◆ **Exercise objective**
Which lines in the records below contain the word "dropdown"? Return each of them.
%%
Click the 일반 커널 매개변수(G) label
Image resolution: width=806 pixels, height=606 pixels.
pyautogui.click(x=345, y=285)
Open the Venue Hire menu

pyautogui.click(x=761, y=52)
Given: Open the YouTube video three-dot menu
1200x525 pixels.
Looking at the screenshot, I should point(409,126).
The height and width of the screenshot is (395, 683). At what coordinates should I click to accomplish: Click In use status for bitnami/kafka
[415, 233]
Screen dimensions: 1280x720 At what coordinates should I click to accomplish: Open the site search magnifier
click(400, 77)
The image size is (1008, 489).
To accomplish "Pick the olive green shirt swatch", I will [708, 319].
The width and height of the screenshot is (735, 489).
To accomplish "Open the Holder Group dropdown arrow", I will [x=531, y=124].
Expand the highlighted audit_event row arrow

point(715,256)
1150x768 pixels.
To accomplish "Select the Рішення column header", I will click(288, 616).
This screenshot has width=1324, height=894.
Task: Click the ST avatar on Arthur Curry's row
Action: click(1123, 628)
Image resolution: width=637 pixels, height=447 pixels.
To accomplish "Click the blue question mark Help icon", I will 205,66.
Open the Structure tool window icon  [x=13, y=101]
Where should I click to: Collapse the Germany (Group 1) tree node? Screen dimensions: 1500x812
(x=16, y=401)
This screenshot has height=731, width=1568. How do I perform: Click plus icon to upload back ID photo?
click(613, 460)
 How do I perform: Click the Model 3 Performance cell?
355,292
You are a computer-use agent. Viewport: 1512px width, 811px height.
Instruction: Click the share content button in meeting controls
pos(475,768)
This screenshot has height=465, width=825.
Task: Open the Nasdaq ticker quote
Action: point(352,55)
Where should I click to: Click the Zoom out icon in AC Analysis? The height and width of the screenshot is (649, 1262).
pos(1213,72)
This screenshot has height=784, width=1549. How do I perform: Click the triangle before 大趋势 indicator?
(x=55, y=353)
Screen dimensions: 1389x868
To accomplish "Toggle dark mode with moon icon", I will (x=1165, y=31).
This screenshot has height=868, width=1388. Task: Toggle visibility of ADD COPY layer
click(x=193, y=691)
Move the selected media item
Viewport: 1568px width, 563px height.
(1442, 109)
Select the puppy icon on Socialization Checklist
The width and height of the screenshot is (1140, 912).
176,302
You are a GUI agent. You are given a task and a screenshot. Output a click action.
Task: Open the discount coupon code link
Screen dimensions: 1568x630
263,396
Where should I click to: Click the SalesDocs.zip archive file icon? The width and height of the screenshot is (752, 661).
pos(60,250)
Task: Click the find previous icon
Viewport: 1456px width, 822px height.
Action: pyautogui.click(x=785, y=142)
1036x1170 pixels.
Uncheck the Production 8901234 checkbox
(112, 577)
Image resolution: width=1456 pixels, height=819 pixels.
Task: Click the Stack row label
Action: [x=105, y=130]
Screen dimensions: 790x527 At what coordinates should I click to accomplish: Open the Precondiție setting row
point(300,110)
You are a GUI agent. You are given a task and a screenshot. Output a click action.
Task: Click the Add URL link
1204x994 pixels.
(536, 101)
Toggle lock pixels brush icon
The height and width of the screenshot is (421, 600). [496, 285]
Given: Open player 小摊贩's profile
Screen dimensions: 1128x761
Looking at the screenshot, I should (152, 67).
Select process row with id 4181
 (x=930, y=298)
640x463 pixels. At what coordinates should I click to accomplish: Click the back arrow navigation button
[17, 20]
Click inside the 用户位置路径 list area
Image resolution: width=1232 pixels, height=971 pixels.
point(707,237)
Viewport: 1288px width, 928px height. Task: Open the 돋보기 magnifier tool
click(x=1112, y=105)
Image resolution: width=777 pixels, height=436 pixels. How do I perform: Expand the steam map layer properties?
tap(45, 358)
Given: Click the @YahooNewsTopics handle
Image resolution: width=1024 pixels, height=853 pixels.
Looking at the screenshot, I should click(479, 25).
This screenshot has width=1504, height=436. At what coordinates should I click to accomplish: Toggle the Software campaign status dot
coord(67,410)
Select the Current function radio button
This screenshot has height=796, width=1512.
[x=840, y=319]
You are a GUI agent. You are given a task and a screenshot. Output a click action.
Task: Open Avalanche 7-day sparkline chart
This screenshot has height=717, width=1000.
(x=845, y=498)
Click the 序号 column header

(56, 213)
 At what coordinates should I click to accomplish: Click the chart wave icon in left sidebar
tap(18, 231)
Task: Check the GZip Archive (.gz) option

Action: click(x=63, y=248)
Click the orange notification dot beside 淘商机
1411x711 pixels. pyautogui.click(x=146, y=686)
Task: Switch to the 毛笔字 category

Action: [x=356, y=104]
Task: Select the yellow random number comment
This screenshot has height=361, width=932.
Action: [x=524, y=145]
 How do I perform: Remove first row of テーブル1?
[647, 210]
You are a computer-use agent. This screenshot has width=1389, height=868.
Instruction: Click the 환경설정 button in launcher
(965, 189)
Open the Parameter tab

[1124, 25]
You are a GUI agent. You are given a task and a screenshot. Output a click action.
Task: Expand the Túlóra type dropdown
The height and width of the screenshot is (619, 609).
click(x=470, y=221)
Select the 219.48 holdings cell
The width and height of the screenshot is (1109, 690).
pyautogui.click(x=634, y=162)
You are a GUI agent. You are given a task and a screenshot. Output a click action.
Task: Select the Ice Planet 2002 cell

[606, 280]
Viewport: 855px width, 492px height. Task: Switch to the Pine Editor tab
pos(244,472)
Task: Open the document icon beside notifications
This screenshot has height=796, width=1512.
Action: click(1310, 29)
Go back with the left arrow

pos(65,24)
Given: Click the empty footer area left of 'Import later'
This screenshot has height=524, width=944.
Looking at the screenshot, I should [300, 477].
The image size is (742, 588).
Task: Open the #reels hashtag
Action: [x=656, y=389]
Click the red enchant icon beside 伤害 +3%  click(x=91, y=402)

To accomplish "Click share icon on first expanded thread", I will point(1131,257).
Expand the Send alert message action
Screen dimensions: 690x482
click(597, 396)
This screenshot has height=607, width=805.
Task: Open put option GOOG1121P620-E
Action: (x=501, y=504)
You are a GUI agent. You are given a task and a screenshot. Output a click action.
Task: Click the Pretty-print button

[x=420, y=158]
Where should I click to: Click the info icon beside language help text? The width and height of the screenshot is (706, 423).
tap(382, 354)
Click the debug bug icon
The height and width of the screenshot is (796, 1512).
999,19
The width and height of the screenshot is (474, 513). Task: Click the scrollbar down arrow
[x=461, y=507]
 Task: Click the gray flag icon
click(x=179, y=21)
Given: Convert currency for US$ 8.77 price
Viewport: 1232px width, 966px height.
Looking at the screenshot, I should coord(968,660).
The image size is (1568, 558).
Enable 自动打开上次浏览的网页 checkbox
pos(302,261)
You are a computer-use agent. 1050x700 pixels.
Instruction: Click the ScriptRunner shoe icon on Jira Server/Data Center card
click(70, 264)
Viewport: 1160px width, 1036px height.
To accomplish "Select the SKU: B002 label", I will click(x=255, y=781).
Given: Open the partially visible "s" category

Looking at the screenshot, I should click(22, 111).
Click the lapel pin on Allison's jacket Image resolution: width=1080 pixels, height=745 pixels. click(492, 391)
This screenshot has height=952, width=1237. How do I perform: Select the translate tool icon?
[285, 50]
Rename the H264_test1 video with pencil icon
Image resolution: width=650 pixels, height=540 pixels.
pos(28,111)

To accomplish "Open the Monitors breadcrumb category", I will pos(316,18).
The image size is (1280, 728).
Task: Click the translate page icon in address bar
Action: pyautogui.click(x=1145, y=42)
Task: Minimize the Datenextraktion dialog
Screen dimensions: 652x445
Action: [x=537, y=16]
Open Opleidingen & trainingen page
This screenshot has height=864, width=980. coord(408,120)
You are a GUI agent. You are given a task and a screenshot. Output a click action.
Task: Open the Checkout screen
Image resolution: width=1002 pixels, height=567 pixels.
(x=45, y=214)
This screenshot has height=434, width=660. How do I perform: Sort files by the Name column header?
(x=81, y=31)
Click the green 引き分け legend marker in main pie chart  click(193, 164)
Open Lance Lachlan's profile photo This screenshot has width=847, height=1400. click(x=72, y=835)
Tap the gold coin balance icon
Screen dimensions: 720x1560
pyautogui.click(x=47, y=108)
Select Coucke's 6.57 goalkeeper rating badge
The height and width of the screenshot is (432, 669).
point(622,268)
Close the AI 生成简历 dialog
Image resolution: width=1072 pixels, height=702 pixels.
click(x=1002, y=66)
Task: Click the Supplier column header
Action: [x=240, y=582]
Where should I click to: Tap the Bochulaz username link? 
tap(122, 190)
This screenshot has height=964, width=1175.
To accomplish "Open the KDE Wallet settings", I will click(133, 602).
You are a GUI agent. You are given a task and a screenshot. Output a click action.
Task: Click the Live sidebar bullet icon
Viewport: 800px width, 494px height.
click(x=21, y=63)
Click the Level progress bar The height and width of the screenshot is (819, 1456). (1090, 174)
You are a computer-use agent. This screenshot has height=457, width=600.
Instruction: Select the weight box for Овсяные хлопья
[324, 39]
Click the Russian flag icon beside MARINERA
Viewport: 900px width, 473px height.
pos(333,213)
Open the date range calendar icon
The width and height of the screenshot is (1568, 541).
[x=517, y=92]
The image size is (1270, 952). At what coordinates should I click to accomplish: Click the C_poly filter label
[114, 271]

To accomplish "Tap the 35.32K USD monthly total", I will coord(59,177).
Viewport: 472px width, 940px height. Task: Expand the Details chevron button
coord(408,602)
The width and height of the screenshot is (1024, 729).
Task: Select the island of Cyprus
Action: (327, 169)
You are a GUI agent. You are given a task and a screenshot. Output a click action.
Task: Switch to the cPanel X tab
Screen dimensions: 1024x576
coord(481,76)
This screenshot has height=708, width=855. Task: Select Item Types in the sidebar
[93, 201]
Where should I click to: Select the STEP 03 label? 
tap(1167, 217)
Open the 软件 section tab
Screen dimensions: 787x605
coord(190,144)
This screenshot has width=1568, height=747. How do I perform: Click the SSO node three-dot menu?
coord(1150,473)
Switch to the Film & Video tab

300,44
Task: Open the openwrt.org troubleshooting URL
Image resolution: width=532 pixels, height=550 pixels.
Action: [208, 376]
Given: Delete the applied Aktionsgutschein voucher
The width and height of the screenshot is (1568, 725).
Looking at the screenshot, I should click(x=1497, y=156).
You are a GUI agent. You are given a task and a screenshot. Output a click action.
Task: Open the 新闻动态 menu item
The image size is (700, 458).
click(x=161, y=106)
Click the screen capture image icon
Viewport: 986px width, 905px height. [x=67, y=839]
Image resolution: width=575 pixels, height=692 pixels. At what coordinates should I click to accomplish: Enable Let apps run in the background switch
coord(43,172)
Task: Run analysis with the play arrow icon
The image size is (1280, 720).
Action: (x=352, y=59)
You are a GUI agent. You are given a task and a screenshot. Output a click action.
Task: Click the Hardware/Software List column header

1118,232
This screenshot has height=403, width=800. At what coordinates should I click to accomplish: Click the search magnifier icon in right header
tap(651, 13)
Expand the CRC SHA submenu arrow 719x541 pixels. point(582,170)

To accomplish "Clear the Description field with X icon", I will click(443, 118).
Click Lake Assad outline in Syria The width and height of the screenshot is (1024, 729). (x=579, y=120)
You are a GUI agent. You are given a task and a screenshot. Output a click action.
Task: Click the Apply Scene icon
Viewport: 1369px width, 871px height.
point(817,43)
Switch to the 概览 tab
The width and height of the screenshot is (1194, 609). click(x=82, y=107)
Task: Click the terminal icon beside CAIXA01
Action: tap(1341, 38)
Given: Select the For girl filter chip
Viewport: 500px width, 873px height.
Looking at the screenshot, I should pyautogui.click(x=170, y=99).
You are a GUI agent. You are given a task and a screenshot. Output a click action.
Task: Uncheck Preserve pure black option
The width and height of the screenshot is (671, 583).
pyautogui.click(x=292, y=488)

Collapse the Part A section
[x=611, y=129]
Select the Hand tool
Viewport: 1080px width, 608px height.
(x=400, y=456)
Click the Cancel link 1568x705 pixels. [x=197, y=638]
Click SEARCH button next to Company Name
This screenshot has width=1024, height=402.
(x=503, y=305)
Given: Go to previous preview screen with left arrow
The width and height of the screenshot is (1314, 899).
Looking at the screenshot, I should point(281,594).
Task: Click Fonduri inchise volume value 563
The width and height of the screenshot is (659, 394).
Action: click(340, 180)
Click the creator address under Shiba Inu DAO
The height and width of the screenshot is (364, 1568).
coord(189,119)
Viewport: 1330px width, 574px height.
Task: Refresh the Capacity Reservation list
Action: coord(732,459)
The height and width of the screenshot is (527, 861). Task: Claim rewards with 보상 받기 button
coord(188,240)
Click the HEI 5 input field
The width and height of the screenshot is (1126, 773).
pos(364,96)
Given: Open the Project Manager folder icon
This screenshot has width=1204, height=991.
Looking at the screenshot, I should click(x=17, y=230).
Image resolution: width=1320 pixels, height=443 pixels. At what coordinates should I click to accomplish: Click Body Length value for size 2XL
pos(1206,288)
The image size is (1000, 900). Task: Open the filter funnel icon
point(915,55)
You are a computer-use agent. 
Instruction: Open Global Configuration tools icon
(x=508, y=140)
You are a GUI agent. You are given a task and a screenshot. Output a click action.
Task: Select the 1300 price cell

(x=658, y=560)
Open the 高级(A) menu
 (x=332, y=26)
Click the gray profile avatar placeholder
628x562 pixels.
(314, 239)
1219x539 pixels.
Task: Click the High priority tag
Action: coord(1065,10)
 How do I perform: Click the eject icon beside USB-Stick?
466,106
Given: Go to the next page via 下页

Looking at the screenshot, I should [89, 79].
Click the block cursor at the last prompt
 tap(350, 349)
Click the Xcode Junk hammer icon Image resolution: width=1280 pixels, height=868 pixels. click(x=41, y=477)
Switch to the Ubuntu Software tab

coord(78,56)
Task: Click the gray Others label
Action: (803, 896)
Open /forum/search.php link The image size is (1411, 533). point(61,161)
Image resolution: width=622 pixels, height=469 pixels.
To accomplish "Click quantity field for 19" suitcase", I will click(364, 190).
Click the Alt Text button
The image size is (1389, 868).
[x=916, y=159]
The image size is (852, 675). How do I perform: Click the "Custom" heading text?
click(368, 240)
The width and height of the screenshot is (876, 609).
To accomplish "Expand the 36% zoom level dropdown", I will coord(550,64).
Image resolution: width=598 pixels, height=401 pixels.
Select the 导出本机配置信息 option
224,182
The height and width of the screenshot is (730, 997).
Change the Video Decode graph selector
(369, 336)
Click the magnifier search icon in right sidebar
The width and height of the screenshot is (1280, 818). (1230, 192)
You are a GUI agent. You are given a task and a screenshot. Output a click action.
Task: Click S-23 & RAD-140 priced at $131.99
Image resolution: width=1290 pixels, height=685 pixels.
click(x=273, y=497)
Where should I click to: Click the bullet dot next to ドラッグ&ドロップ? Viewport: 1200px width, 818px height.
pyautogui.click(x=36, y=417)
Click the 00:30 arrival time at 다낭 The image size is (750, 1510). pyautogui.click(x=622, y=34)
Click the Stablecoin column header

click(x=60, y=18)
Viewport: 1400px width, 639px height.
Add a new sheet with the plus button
%%
◆ **Response box**
To accomplish "Open the Holder Group dropdown arrow", I will [x=531, y=124].
Task: Expand the Túlóra type dropdown
To accomplish "Expand the 36% zoom level dropdown", I will coord(550,64).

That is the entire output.